ANG II mediated increases in sniffer cell fluorescence. (A) ANG II (100 nM) induced a robust but transient increase in GCaMP fluorescence that was blocked by the AT1aR receptor antagonist Losartan (10 µM). Control n = 39, Losartan n = 38. (B) Data shows that bath application of glutamate (50 µM), GABA (50 µM), and carbachol (50 µM) failed to change fluorescent intensity of sniffer cells transfected with GCaMP (n = 29) or GCaMP + AT1aR (n = 38). ANG II (100 nM) did increase fluorescent intensity of sniffer cells, but only in sniffer cells transfected with GCaMP + AT1aR. Dose-dependent effects of ANG II and related compounds were also measured. (C) GCaMP + AT1aR sniffer cells exhibit dose-dependent increases in fluorescence in response to bath application of ANG II (100 nM, n = 10). (D) Bath application of ANG III induced a dose-dependent increase in GCaMP + AT1aR sniffer cell fluorescence. Bath application of ANG (1–7) or bradykinin did not induce a change in GCaMP + AT1aR sniffer cell fluorescence at any of the doses tested (0.1–100 nM, n = 17–41). (E) R-GECO + AT1aR sniffer cells exhibit dose-dependent increases in fluorescence in response to bath application of ANG II (n = 17). R-GECO only cells did not respond to ANG II (n = 27). (F) ANG II-mediated increases in R-GECO + AT1aR are blocked by bath application of Losartan (10 µM, n = 17). *p < 0.05, **p < 0.01.

Figure 3

Sniffer cells exhibit spontaneous increases in fluorescence on in vitro brain slices. (A) GCaMP + AT1aR sniffer cells placed on the MnPO exhibit spontaneous increases in fluorescence that are completely blocked by bath application of Losartan (10 µM). (B) Spontaneous sniffer cell responses return following washout of bath applied Losartan. (C) Bath application of TTX (1 µM) was also effective in reducing the number of spontaneous sniffer cell responses. (D) R-GECO + AT1aR sniffer cells also exhibit spontaneous increases in fluorescence on in vitro brain slices. Each trace represents an individual sniffer cell.

Figure 4

Sniffer cells respond to both electrically and optogenetically evoked ANG II release. (A) The SFO was electrically stimulated (arrow) and evoked release of AT1aR agonist that was detected in the MnPO. (B) The SFO was stimulated with 590 nm light and evoked release of AT1aR agonist that was detected in the MnPO with GCaMP + AT1aR sniffer cells.
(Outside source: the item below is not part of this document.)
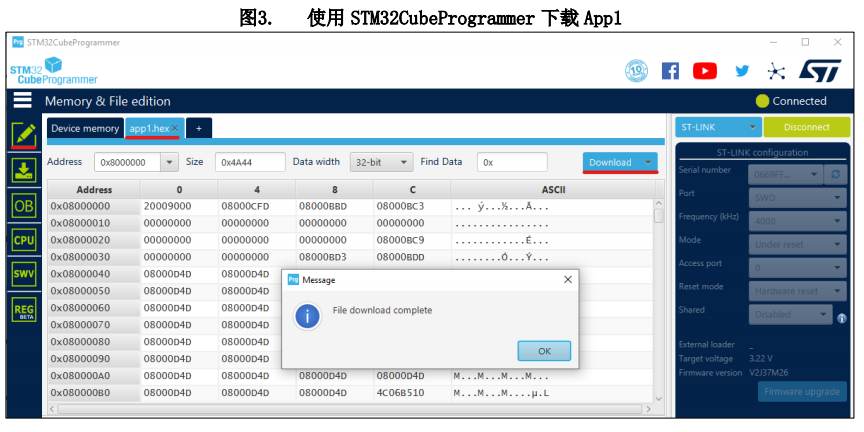Open the ST-LINK interface dropdown

[x=719, y=127]
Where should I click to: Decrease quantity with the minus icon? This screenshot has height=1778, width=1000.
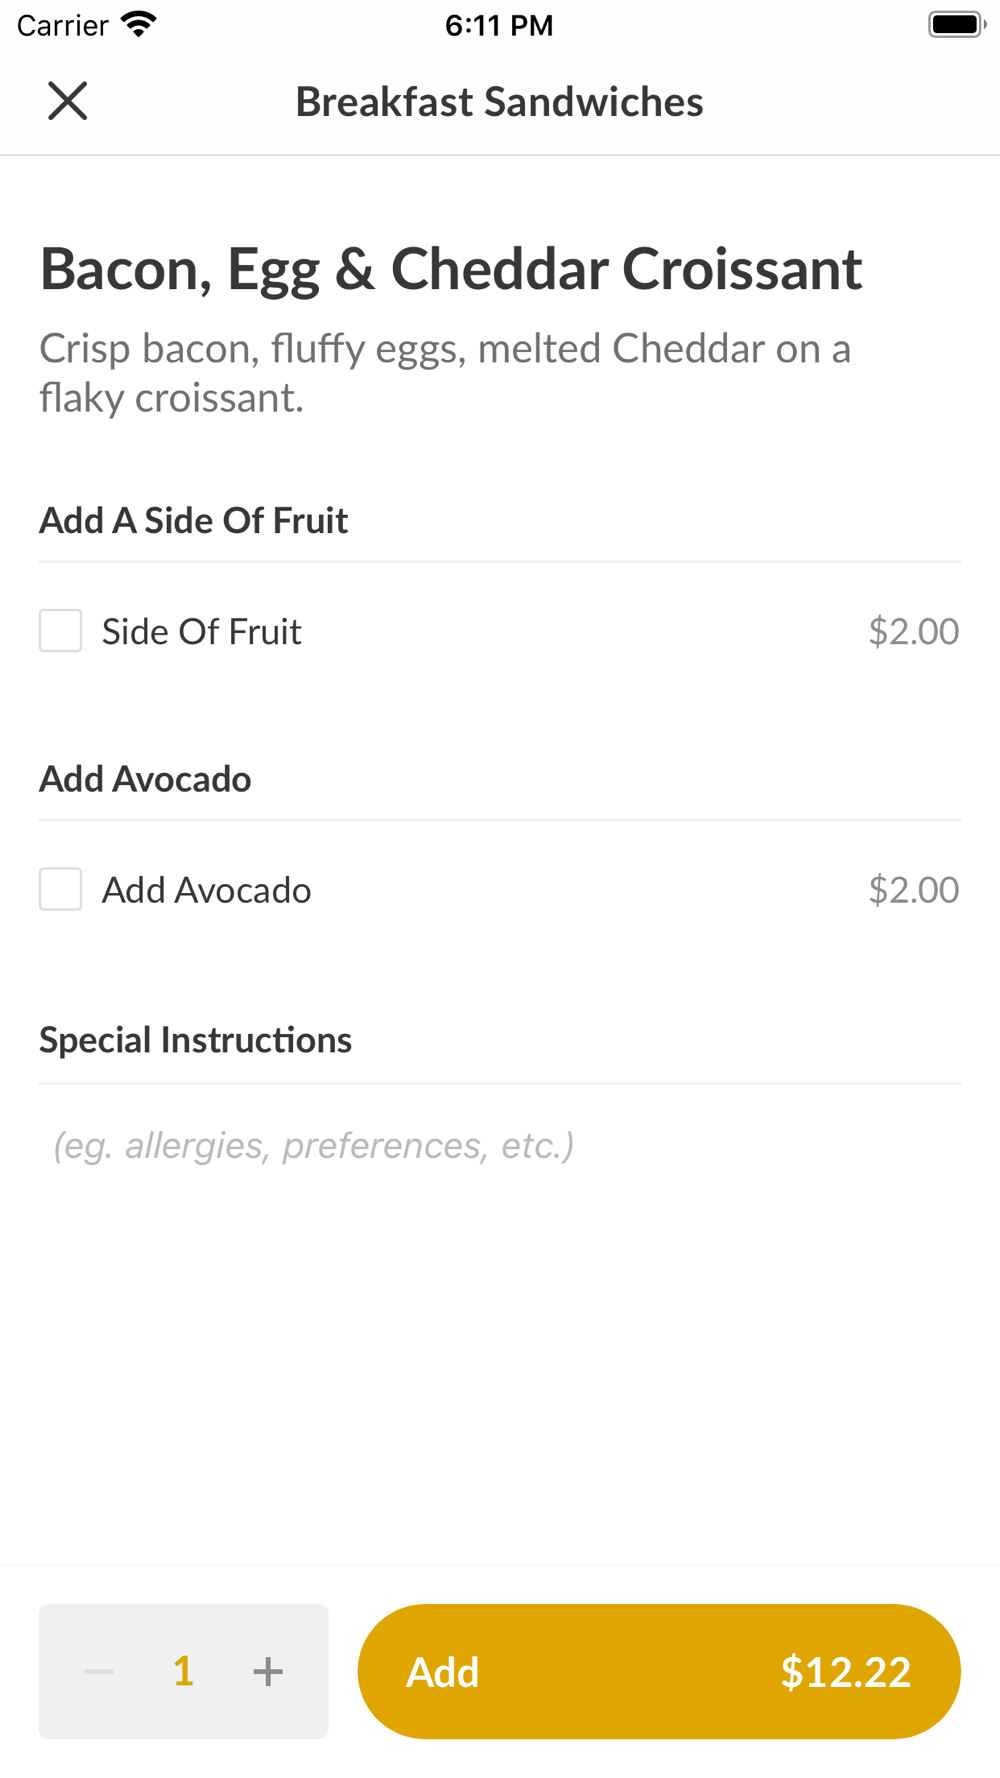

The light evoked sniffer cell response was reproducible. (C) Summary of GCaMP + AT1aR sniffer cell responses from in vitro slices. Optogenetic stimulation produced responses similar in magnitude to spontaneous events. Electrical stimulation produced responses that were greater than both light-evoked or spontaneous responses. (D) The SFO was stimulated with 470 nm light and evoked release of AT1aR agonist that was detected in the MnPO with R-GECO + AT1aR sniffer cells. *p 0.05.